>> Begin Available data

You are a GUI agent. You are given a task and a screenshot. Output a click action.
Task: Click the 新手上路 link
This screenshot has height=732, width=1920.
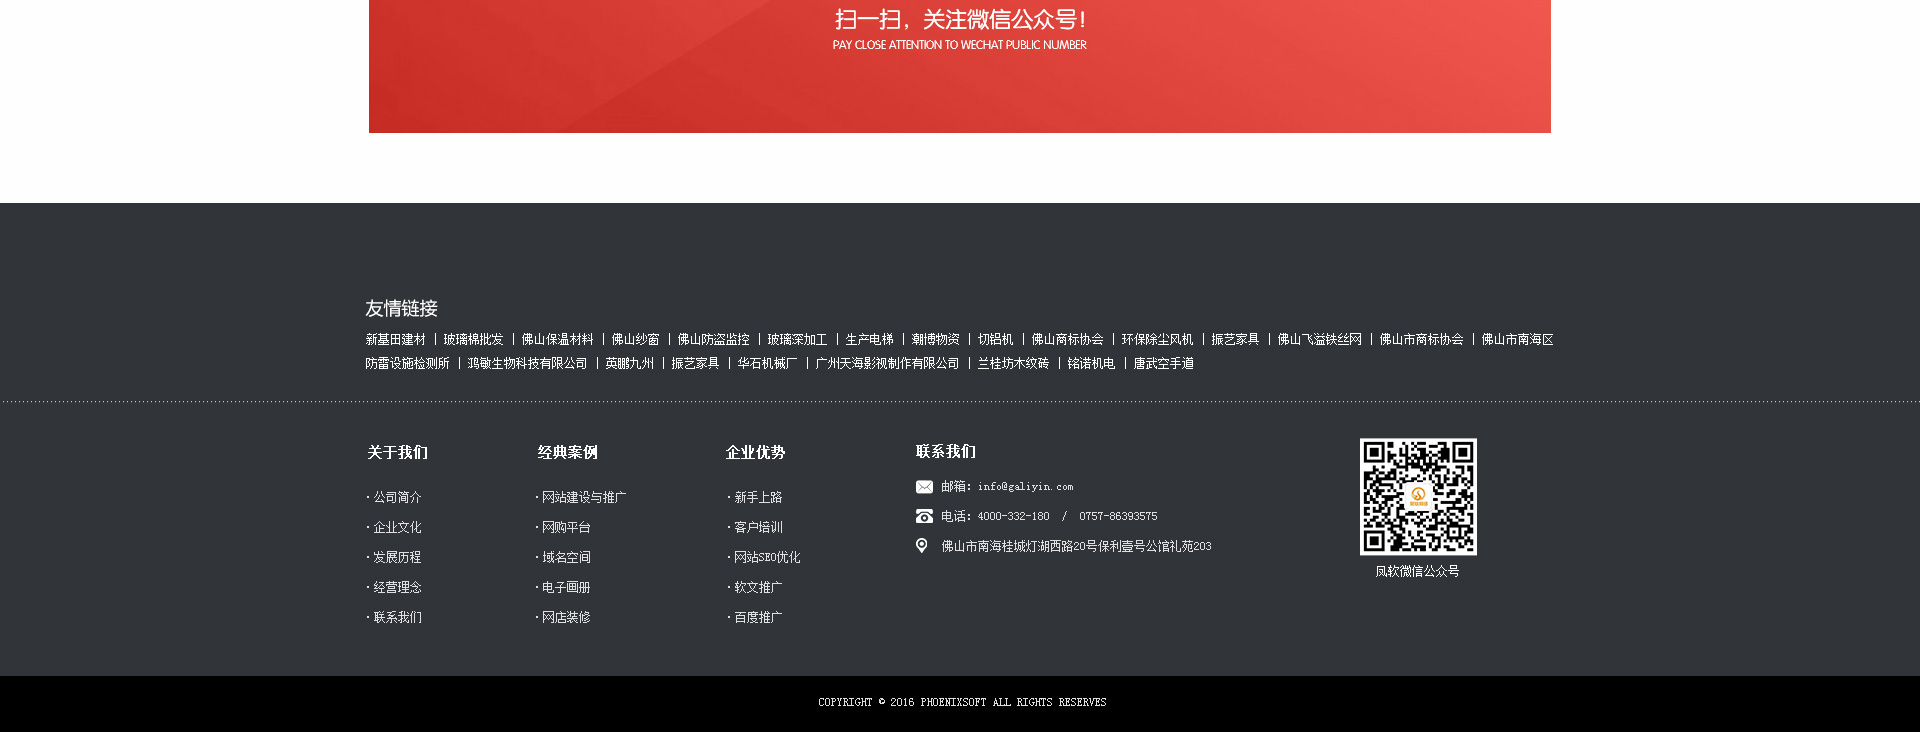coord(758,498)
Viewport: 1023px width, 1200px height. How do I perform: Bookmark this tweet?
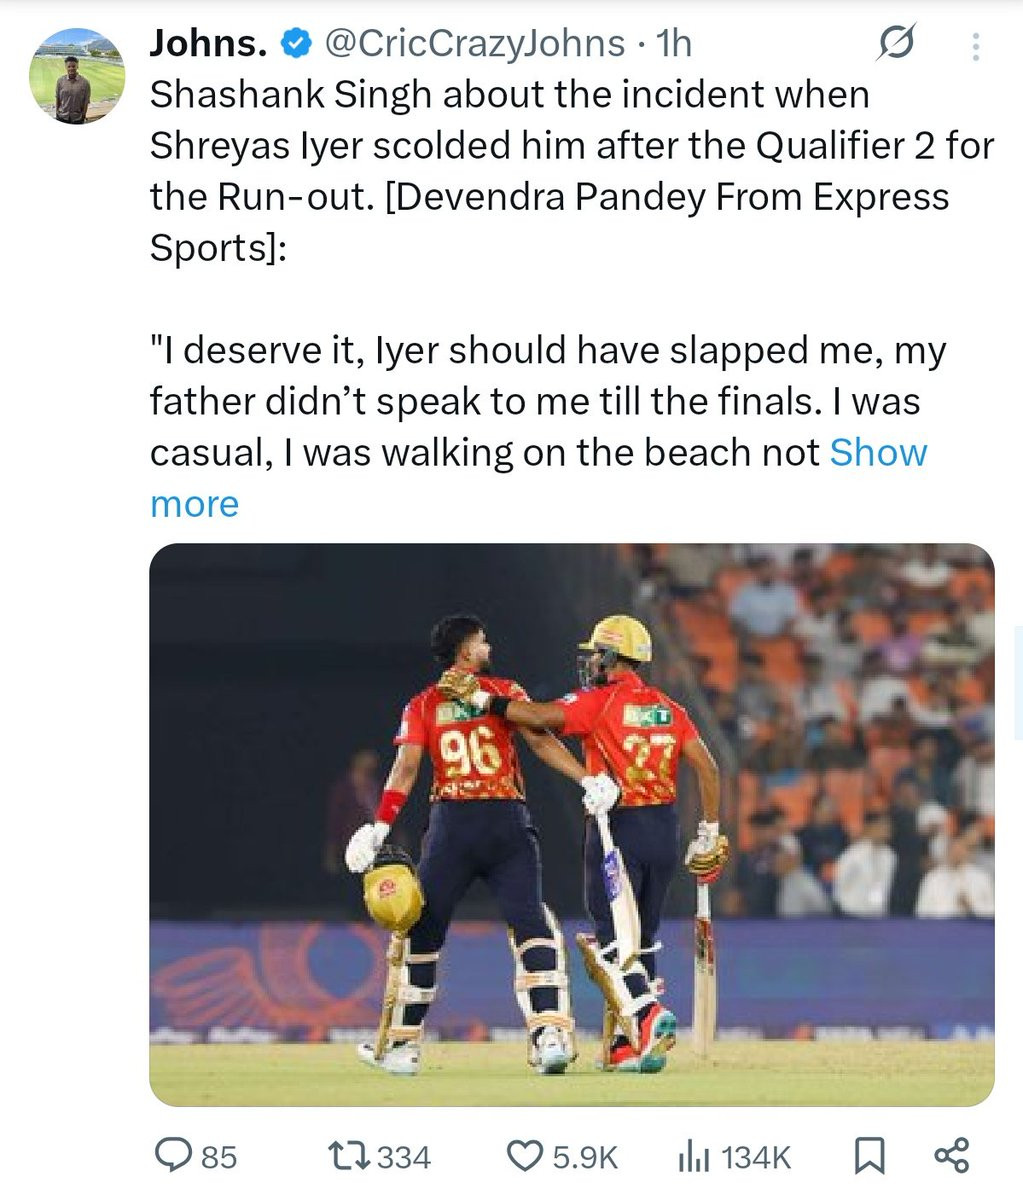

>> End Available data

**Brief**
Rewrite all of the data above with "screenshot" swapped for "screen capture" and everything else left unchanged. Omit the pictures.

**Output for this task**
You are a GUI agent. You are given a task and a screen capture. Output a click action.
Task: Click the 新手上路 link
This screen capture has height=732, width=1920.
coord(758,498)
Viewport: 1023px width, 1200px height. How do I perform: Bookmark this tweet?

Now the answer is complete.